Entries taken from a collection
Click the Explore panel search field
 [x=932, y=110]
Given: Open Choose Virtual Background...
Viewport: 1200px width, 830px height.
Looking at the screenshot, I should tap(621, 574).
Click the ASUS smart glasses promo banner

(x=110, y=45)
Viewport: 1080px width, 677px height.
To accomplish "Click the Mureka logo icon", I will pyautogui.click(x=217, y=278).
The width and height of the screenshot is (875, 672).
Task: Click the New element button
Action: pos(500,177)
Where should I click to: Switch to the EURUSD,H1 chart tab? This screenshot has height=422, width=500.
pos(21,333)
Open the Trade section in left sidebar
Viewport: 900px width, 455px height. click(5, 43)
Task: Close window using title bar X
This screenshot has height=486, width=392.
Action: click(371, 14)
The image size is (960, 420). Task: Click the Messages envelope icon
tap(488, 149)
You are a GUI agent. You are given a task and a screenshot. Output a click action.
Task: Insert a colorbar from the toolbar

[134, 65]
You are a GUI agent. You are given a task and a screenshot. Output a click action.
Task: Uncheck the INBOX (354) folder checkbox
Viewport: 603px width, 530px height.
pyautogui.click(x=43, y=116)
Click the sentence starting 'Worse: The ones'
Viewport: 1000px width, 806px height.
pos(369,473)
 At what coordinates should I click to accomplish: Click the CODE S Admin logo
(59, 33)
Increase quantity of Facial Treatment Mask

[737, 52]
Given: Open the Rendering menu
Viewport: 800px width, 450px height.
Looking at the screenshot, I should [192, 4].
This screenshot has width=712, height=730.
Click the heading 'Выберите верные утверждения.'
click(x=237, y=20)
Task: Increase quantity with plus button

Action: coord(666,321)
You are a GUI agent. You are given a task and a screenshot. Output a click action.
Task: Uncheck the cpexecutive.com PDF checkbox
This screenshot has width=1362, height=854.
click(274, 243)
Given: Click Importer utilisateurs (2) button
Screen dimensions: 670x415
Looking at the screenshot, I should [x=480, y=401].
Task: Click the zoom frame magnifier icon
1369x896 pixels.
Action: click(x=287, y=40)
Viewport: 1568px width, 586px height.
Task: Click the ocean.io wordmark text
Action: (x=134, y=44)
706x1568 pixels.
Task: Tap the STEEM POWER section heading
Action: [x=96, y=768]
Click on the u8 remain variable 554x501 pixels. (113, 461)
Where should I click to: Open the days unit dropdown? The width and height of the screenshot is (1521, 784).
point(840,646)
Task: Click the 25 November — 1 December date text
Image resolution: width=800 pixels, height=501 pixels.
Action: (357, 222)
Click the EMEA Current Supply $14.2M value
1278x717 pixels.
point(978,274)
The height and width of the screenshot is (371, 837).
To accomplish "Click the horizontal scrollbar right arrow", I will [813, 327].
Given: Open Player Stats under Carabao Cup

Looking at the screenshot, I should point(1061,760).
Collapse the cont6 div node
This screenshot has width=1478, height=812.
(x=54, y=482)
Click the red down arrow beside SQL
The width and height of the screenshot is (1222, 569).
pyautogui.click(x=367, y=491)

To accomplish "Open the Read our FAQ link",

ACTIVITY:
Wherever a line above contains "arrow", copy that line.

ANSWER SECTION:
To accomplish "Click the horizontal scrollbar right arrow", I will [813, 327].
Click the red down arrow beside SQL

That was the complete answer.